Required action -
Among the records, which lines hold the word "agent"? Pick them out.

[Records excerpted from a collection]
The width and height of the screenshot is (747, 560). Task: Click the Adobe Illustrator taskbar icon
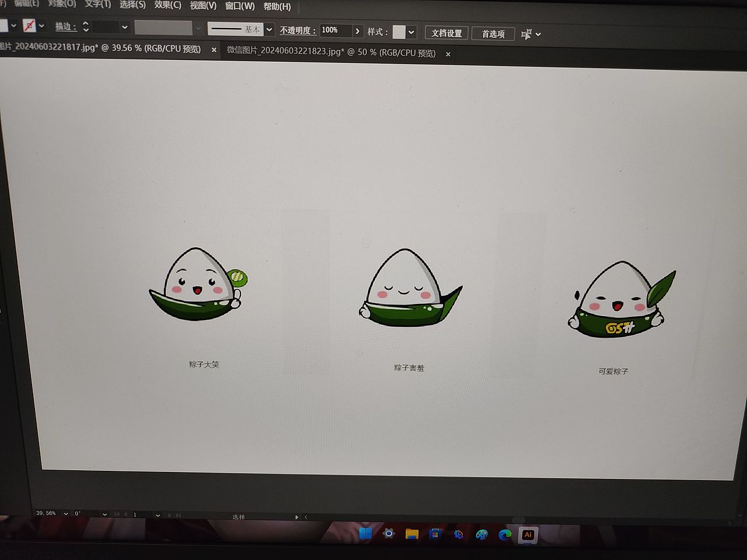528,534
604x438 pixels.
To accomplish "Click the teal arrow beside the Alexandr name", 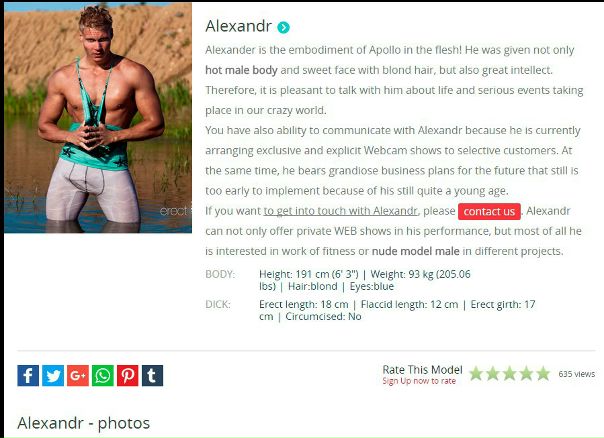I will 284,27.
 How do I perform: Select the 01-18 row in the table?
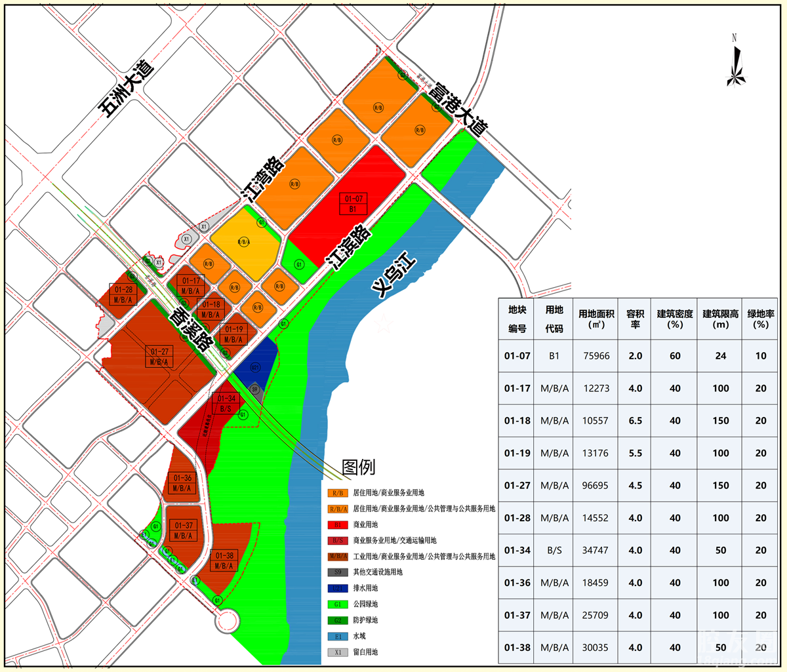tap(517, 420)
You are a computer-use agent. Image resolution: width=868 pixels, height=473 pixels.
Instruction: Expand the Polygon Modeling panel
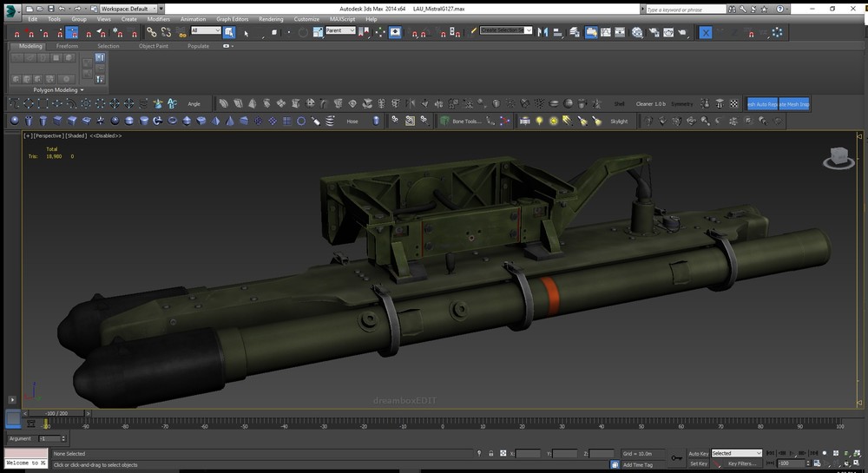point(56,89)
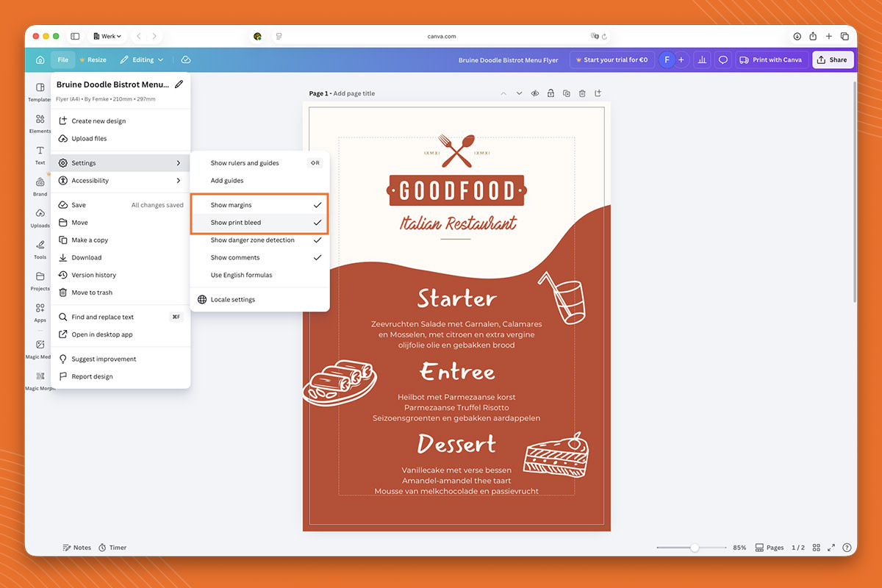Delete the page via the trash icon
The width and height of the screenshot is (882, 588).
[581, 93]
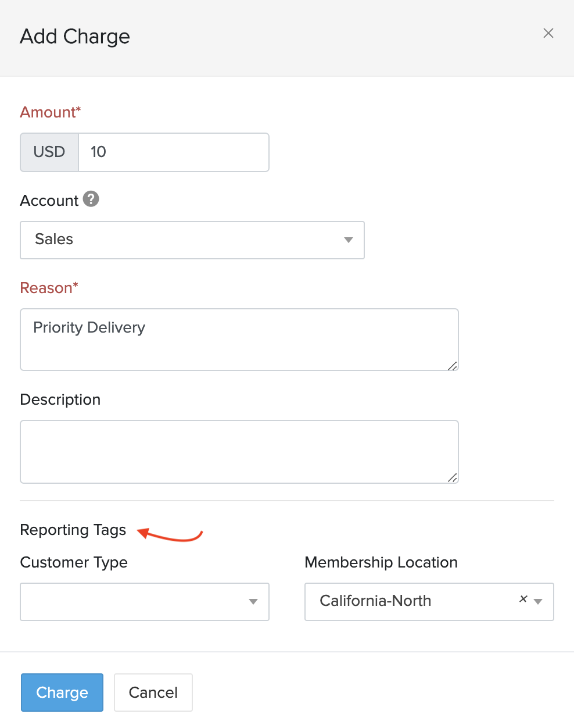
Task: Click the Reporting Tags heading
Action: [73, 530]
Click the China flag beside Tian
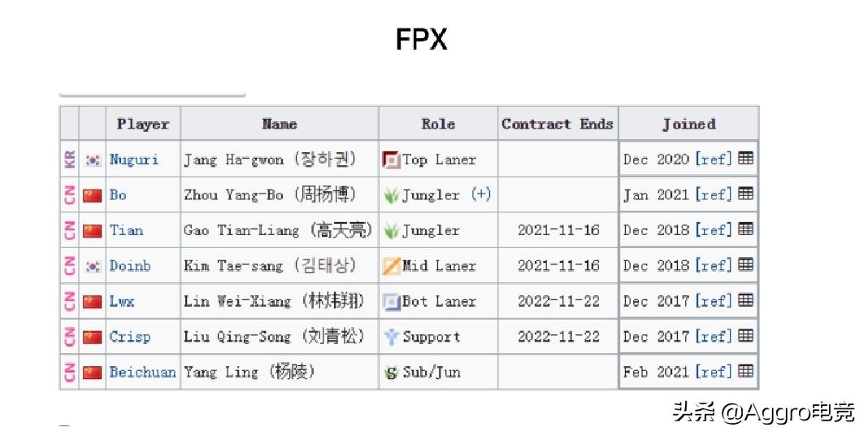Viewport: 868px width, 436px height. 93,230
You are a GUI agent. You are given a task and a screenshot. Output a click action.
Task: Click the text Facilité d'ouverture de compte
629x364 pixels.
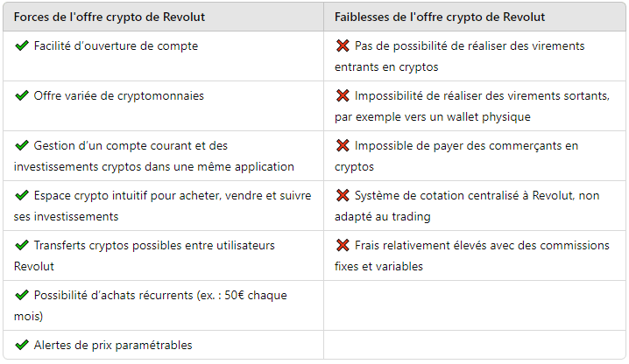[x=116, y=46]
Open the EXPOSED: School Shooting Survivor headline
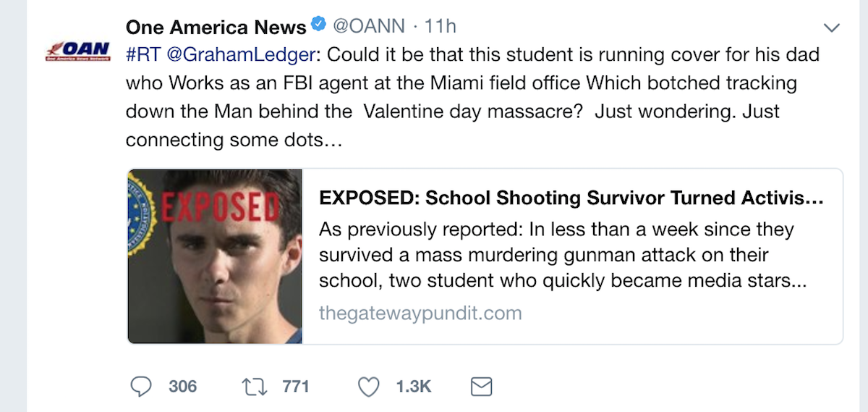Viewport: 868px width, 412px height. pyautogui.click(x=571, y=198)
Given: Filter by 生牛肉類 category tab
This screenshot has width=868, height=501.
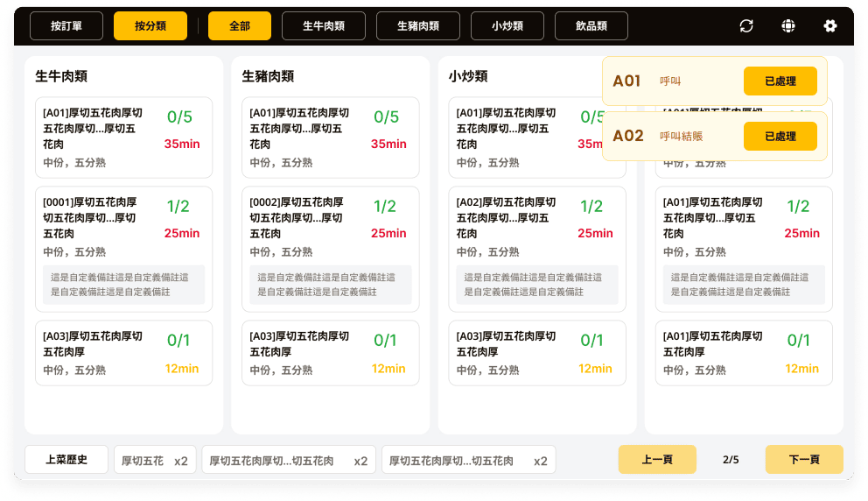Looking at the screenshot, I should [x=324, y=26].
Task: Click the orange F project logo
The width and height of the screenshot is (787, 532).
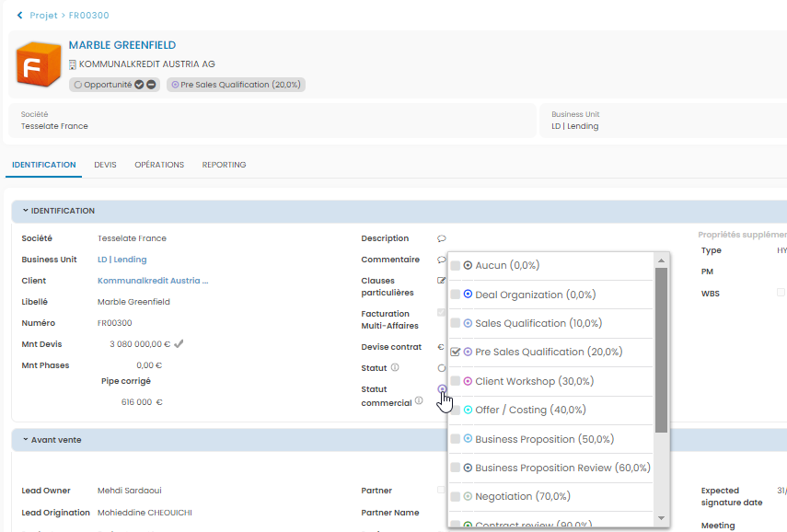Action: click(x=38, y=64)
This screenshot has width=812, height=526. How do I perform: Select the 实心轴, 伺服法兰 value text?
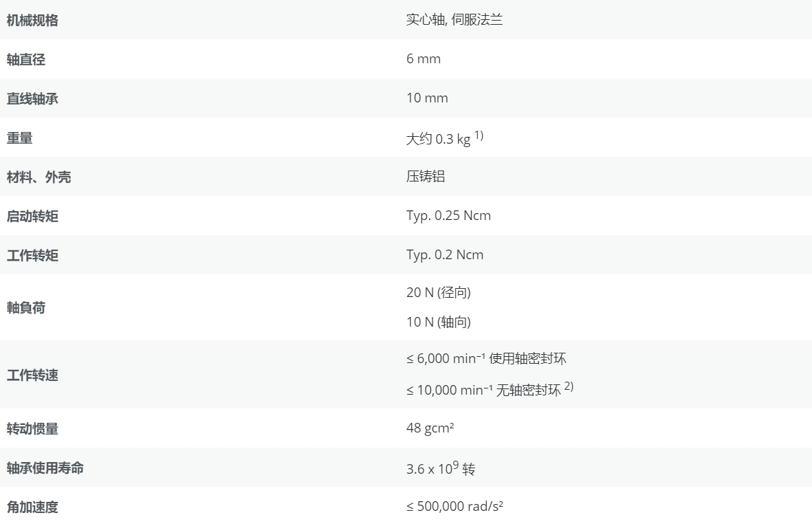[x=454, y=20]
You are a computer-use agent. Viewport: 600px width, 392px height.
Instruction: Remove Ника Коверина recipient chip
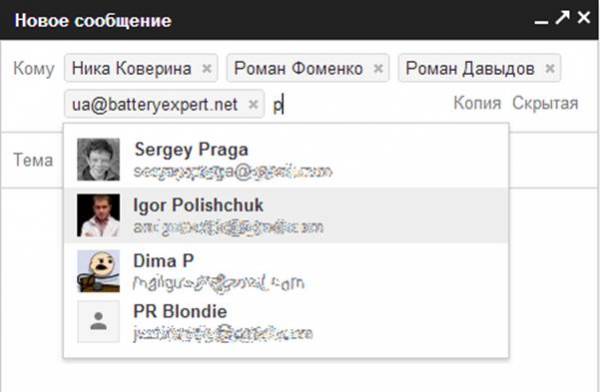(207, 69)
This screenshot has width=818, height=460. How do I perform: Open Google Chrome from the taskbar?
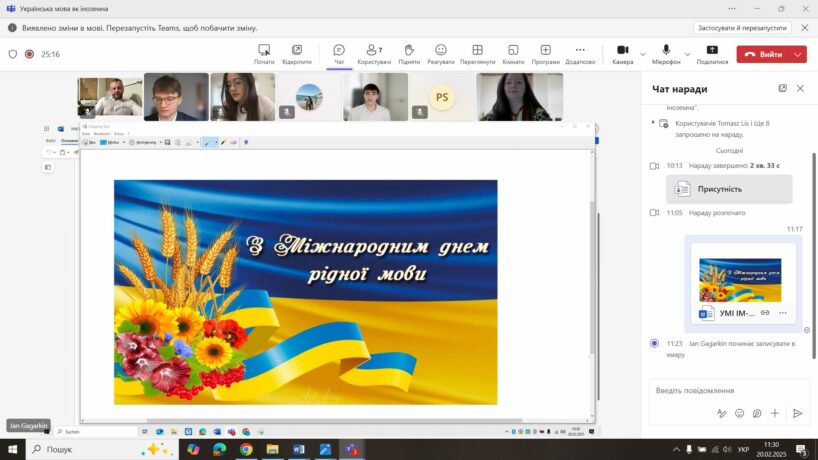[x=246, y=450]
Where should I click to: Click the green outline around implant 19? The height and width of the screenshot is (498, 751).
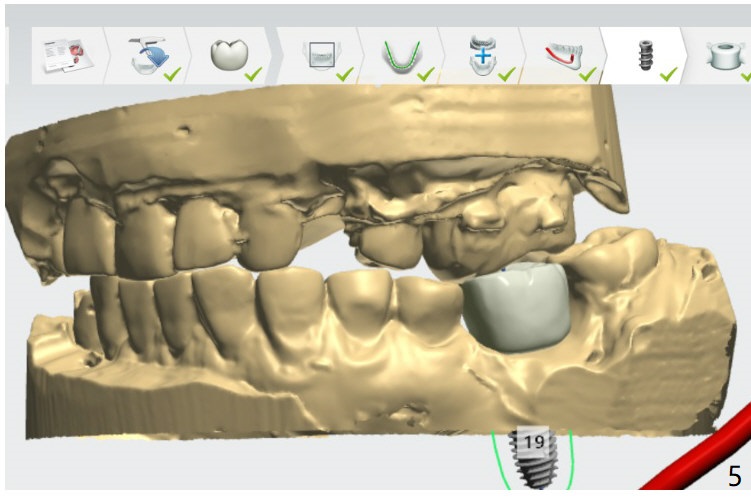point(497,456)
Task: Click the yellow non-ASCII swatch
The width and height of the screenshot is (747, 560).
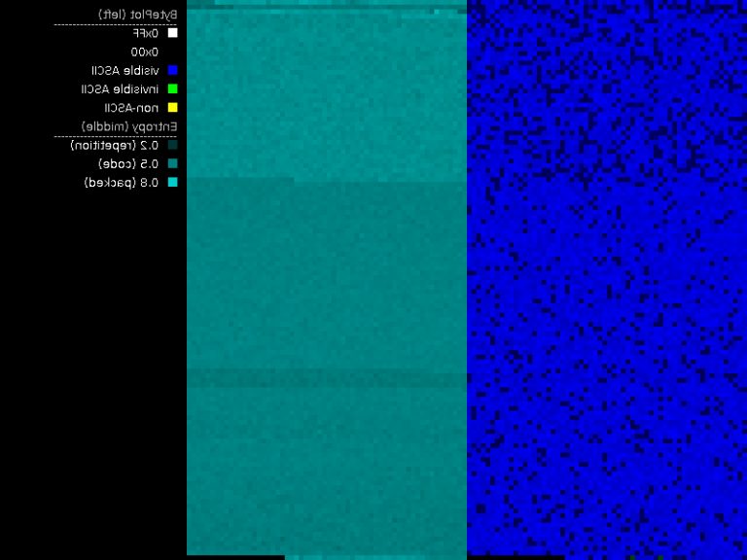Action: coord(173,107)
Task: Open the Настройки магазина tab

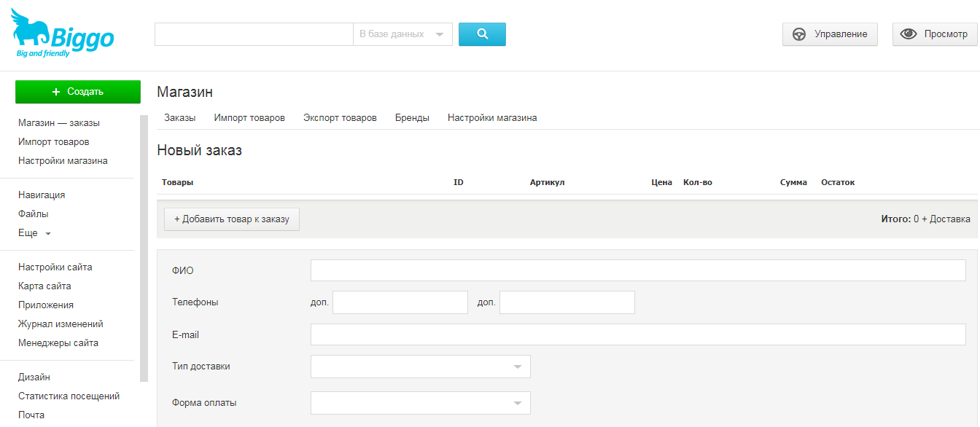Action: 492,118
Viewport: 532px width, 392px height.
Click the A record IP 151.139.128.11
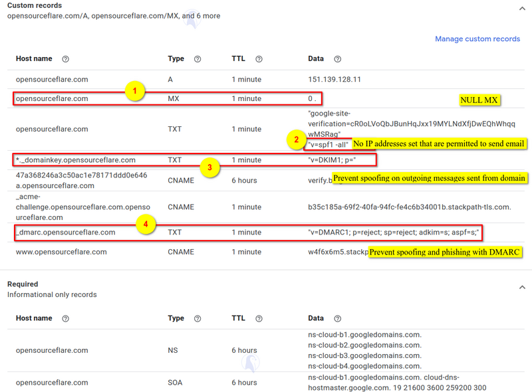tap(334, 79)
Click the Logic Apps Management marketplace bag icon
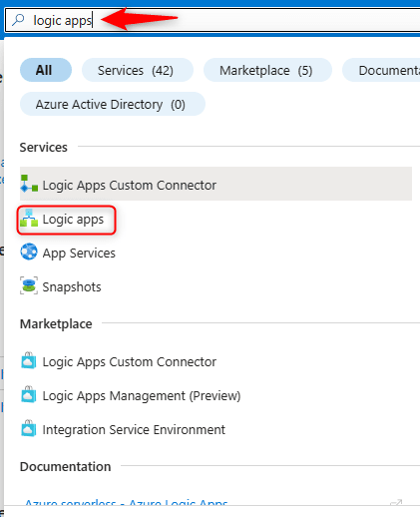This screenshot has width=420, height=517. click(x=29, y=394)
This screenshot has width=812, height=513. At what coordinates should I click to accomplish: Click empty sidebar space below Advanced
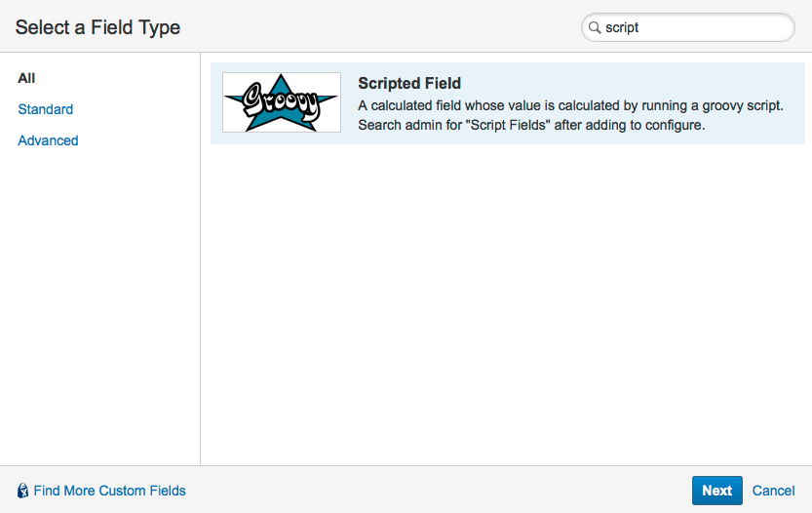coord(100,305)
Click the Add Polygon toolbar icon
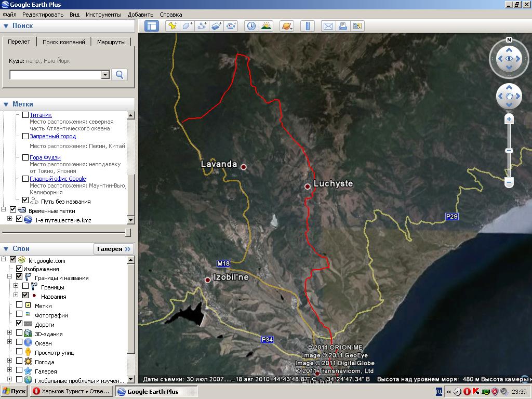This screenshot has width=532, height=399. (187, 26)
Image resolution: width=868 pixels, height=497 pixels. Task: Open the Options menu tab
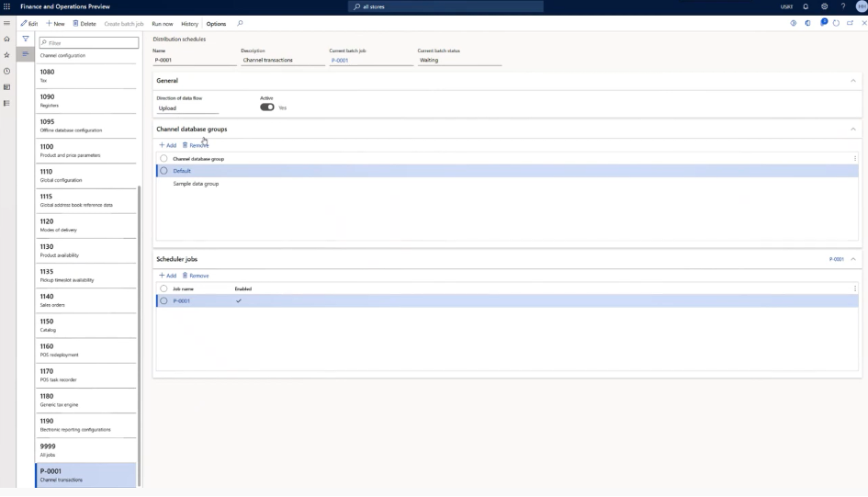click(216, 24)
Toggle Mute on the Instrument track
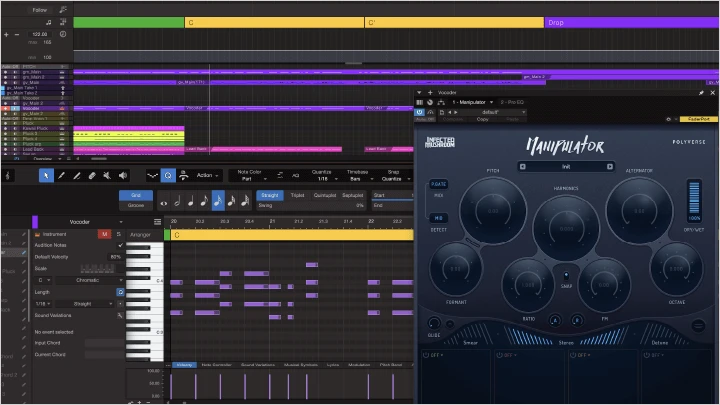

Answer area -
You are a computer-use agent. Image resolution: width=868 pixels, height=473 pixels.
You are a GUI agent. You are given a task and a screenshot. Output a click action.
You are a computer-use agent. Viewport: 600px width, 392px height.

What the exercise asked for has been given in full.